A ceasefire between armed rivals in Lebanon's largest Palestinian refugee camp has restored calm after several days of clashes, Palestinian sources said Wednesday.
The agreement in the Ain al-Hilweh camp, near the southern Lebanese port city of Sidon, came on Tuesday following street battles that erupted on Saturday night.
"We reached an agreement on a ceasefire, after a series of consultations that included all of the factions," Major General Mounir al-Maqdah, head of the Palestinian security forces in Lebanon, told AFP.
"We felt that everyone was serious about getting the camp out of this cycle of instability, and it's a seriousness that we did not feel in previous clashes," said Maqdah.
An AFP correspondent inside Ain al-Hilweh said fighting had stopped in the camp.
The clashes between Palestinian President Mahmud Abbas's Fatah movement and the Jund al-Sham Islamist group left three people dead and dozens wounded, according to a revised toll.
About 900 residents, including Palestinians who had fled from Syria to settle in Ain al-Hilweh, fled the camp and sought safety in a mosque in nearby Sidon.
Abu Khaled said the situation remained "unpredictable".
"There are families that returned to their homes as soon as the fighting stopped, but they came back to the mosque after getting a few things," Abu Khaled said.
According to Maqdah, Palestinian security forces within the camp would implement the ceasefire and pursue anyone who violates it.
He said one gunman had already been stopped for trying to "reignite security tensions" but he did not specify to which faction the man belonged.
The camp's political leaders will meet on Wednesday with representatives of Ain al-Hilweh's armed factions, which include the Palestine Liberation Organisation, Hamas, and Islamist groups, Maqdah said.
But according to another Palestinian source who spoke on condition of anonymity, "a large number of families are still afraid of returning".
"They feel that there is no guarantee that the clashes won't start again, especially since the past four months saw four rounds of clashes and assassination attempts against Fatah leaders," the source said.
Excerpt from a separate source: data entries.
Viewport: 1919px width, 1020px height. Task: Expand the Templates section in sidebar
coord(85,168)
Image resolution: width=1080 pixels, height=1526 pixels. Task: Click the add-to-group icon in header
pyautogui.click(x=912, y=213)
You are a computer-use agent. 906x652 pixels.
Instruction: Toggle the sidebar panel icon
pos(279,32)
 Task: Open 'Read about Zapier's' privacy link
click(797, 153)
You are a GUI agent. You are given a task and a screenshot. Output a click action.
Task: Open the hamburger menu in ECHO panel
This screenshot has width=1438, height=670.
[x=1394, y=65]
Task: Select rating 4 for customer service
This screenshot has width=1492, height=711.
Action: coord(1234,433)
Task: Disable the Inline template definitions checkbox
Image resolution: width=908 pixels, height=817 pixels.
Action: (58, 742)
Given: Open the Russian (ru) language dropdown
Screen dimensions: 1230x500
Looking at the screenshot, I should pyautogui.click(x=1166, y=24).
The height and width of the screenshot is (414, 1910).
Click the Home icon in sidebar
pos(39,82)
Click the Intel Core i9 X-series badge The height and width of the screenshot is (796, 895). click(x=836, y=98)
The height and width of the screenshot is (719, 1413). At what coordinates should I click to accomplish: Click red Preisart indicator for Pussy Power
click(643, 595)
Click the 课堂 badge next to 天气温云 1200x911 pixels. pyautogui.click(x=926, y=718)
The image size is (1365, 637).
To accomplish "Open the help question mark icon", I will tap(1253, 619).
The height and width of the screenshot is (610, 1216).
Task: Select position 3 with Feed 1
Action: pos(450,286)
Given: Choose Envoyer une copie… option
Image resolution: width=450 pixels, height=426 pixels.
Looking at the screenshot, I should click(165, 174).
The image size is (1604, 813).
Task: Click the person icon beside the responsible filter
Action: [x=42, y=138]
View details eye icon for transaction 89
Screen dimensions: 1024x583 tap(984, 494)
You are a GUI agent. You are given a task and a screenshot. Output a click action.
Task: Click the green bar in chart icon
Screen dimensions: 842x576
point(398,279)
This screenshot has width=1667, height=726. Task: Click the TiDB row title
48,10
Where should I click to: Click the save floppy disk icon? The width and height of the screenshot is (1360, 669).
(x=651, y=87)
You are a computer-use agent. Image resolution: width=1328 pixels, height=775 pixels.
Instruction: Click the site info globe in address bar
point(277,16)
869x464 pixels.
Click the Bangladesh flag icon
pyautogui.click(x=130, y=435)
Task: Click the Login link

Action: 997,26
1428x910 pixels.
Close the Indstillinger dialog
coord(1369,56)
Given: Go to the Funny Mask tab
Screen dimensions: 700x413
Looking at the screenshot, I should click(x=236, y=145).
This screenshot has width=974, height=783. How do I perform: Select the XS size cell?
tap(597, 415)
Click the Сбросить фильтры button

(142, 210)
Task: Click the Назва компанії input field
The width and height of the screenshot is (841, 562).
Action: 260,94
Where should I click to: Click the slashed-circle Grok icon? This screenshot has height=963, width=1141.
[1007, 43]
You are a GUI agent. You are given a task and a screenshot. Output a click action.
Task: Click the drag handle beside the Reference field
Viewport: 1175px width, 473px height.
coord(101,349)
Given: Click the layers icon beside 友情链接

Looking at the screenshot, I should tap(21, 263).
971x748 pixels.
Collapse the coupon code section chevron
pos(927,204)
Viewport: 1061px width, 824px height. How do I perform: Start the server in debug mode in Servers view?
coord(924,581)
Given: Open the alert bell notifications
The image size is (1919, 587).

The impoverished Ain al-Hilweh camp has gained notoriety as a refuge for extremists and fugitives and for the settling of scores between factions.
By long-standing convention, the army does not enter the Palestinian refugee camps, leaving the factions themselves to handle security.
More than 61,000 Palestinian refugees live in Ain al-Hilweh, including 6,000 who recently fled the war in Syria, according to the UN's agency for Palestinian refugees, UNRWA.